(Saved entries)
□ □ □

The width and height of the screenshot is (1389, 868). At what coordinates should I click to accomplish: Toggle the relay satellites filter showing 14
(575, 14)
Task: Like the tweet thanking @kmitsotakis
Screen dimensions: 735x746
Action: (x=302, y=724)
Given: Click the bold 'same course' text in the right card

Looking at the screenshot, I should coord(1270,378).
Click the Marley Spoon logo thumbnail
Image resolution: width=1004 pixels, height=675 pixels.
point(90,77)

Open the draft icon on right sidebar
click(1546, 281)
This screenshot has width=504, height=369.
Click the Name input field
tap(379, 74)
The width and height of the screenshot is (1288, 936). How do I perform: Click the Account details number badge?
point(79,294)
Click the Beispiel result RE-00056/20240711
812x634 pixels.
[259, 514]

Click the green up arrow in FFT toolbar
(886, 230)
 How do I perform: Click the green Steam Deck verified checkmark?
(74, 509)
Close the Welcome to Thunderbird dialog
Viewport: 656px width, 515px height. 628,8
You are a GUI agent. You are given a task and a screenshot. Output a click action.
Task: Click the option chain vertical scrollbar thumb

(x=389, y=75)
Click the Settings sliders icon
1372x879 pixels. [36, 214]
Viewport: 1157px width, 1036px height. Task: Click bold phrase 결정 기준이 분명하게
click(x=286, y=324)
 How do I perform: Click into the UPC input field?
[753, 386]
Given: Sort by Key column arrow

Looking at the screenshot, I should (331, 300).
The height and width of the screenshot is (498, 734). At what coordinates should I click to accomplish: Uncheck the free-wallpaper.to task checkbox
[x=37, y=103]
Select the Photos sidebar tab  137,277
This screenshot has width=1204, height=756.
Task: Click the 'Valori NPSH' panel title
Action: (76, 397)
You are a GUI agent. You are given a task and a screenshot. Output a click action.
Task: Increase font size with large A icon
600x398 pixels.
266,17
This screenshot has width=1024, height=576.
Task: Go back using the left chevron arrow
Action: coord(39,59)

□ □ □

*What the exercise asks:* Output the entries exactly. Leave nothing out.

*Answer section:*
The width and height of the screenshot is (1389, 868). At what coordinates should I click to accomplish: Toggle the relay satellites filter showing 14
(575, 14)
Task: Like the tweet thanking @kmitsotakis
Screen dimensions: 735x746
Action: (x=302, y=724)
Given: Click the bold 'same course' text in the right card

Looking at the screenshot, I should coord(1270,378).
Click the Marley Spoon logo thumbnail
Image resolution: width=1004 pixels, height=675 pixels.
point(90,77)

Open the draft icon on right sidebar
click(1546, 281)
This screenshot has width=504, height=369.
Click the Name input field
tap(379, 74)
The width and height of the screenshot is (1288, 936). How do I perform: Click the Account details number badge?
point(79,294)
Click the Beispiel result RE-00056/20240711
812x634 pixels.
[259, 514]

Click the green up arrow in FFT toolbar
(886, 230)
 How do I perform: Click the green Steam Deck verified checkmark?
(74, 509)
Close the Welcome to Thunderbird dialog
Viewport: 656px width, 515px height. 628,8
You are a GUI agent. You are given a task and a screenshot. Output a click action.
Task: Click the option chain vertical scrollbar thumb

(x=389, y=75)
Click the Settings sliders icon
1372x879 pixels. [36, 214]
Viewport: 1157px width, 1036px height. Task: Click bold phrase 결정 기준이 분명하게
click(x=286, y=324)
 How do I perform: Click into the UPC input field?
[753, 386]
Given: Sort by Key column arrow

Looking at the screenshot, I should (331, 300).
The height and width of the screenshot is (498, 734). At what coordinates should I click to accomplish: Uncheck the free-wallpaper.to task checkbox
[x=37, y=103]
Select the Photos sidebar tab  137,277
This screenshot has width=1204, height=756.
Task: Click the 'Valori NPSH' panel title
Action: (76, 397)
You are a GUI agent. You are given a task and a screenshot. Output a click action.
Task: Increase font size with large A icon
600x398 pixels.
266,17
This screenshot has width=1024, height=576.
Task: Go back using the left chevron arrow
Action: coord(39,59)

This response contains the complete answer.